§ **Exercise details**
Transcribe the rows word for word, from the line with "Image resolution: width=407" through the end of the rows, both ends included.

§ **Element lookup rows**
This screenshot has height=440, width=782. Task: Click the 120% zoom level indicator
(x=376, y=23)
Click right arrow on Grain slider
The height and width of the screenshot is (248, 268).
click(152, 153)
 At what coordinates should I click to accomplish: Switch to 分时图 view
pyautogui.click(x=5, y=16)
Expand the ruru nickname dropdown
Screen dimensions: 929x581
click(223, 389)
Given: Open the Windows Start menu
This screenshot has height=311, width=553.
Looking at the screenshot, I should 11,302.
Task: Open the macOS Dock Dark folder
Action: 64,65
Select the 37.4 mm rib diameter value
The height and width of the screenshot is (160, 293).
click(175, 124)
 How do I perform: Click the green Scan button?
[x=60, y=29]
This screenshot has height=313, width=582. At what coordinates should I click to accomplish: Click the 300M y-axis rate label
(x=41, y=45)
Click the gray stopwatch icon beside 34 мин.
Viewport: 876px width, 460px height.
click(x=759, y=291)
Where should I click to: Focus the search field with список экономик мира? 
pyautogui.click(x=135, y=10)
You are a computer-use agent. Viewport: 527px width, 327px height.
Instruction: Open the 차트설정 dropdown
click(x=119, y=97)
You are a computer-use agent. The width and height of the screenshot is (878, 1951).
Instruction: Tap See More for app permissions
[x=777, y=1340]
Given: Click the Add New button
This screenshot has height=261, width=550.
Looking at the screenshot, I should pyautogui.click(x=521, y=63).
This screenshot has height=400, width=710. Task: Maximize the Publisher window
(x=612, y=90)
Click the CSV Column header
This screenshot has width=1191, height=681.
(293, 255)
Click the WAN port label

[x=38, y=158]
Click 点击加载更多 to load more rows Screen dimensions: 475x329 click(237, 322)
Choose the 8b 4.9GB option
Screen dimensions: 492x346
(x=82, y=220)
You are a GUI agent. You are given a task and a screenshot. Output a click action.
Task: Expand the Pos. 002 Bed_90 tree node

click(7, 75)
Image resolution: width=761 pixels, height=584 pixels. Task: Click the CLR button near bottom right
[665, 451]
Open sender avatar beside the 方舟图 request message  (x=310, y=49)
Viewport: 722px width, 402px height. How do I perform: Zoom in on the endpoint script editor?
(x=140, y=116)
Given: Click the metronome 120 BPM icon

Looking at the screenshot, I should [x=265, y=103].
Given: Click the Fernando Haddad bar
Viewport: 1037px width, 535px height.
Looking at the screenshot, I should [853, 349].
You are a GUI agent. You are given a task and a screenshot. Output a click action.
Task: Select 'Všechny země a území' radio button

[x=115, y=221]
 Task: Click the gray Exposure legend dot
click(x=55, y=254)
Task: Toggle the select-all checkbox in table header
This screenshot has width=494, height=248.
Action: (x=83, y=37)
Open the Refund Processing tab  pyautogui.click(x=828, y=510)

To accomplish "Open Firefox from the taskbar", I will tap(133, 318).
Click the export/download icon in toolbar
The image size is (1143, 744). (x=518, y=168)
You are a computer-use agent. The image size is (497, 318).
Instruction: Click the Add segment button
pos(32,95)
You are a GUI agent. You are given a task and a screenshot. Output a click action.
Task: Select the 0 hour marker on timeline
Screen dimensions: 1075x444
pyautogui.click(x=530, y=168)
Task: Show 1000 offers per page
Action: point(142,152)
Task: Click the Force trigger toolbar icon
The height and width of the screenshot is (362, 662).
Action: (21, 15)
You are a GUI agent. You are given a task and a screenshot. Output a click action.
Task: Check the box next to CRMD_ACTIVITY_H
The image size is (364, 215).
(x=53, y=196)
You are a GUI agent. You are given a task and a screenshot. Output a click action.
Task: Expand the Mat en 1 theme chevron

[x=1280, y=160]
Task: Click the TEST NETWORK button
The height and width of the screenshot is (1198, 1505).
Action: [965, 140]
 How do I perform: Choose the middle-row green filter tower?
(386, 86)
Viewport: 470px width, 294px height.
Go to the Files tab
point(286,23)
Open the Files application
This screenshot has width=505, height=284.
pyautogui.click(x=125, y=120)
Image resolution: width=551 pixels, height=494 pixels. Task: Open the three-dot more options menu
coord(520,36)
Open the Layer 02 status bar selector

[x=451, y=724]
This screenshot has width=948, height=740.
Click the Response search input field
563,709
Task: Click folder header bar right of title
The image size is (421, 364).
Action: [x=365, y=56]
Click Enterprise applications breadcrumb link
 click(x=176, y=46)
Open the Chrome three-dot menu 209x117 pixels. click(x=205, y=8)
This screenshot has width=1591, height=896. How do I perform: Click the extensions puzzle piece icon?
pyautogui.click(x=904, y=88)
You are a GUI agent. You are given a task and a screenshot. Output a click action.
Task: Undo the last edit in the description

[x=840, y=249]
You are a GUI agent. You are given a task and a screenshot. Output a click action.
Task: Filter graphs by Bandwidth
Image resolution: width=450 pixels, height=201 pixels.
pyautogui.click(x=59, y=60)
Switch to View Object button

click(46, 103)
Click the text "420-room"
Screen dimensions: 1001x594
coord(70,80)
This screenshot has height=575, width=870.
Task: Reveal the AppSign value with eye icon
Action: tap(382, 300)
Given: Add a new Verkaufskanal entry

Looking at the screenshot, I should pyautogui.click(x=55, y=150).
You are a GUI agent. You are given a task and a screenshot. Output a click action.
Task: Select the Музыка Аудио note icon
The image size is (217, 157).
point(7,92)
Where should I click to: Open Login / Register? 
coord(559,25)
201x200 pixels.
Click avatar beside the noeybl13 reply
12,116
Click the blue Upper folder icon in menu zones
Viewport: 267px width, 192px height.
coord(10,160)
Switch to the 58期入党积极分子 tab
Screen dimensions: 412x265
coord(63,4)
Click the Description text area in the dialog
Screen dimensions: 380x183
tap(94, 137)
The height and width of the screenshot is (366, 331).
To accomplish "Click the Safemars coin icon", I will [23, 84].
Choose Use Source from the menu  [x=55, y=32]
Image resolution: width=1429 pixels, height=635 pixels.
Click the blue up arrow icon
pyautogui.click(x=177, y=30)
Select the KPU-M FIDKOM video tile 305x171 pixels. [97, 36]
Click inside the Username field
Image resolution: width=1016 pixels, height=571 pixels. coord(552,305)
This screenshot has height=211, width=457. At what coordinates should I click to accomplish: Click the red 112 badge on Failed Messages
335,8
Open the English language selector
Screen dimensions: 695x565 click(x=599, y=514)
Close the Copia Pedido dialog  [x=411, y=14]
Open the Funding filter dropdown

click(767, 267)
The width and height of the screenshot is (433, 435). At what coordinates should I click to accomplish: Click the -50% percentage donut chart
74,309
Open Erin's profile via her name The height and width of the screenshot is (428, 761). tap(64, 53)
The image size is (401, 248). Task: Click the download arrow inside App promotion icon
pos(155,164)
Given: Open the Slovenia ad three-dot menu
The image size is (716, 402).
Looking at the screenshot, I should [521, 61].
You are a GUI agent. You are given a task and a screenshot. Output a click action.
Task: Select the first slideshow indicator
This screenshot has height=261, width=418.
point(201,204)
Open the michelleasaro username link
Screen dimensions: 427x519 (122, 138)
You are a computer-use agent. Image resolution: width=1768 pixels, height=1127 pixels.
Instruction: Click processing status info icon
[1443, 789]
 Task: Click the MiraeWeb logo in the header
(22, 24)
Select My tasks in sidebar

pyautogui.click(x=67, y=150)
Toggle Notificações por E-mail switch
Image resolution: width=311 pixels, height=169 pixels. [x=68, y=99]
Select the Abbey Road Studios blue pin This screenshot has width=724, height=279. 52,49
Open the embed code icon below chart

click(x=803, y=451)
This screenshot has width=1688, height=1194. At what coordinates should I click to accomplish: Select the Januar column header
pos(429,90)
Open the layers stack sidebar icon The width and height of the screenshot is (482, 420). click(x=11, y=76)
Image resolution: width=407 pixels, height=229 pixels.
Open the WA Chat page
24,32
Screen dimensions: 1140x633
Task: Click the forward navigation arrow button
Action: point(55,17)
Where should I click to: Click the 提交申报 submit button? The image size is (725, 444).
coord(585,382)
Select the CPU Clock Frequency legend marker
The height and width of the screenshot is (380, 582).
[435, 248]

§ **Exercise result**
Image resolution: width=407 pixels, height=229 pixels.
Open the WA Chat page
24,32
Screen dimensions: 1140x633
Task: Click the forward navigation arrow button
Action: point(55,17)
Where should I click to: Click the 提交申报 submit button? The image size is (725, 444).
coord(585,382)
Select the CPU Clock Frequency legend marker
The height and width of the screenshot is (380, 582).
[435, 248]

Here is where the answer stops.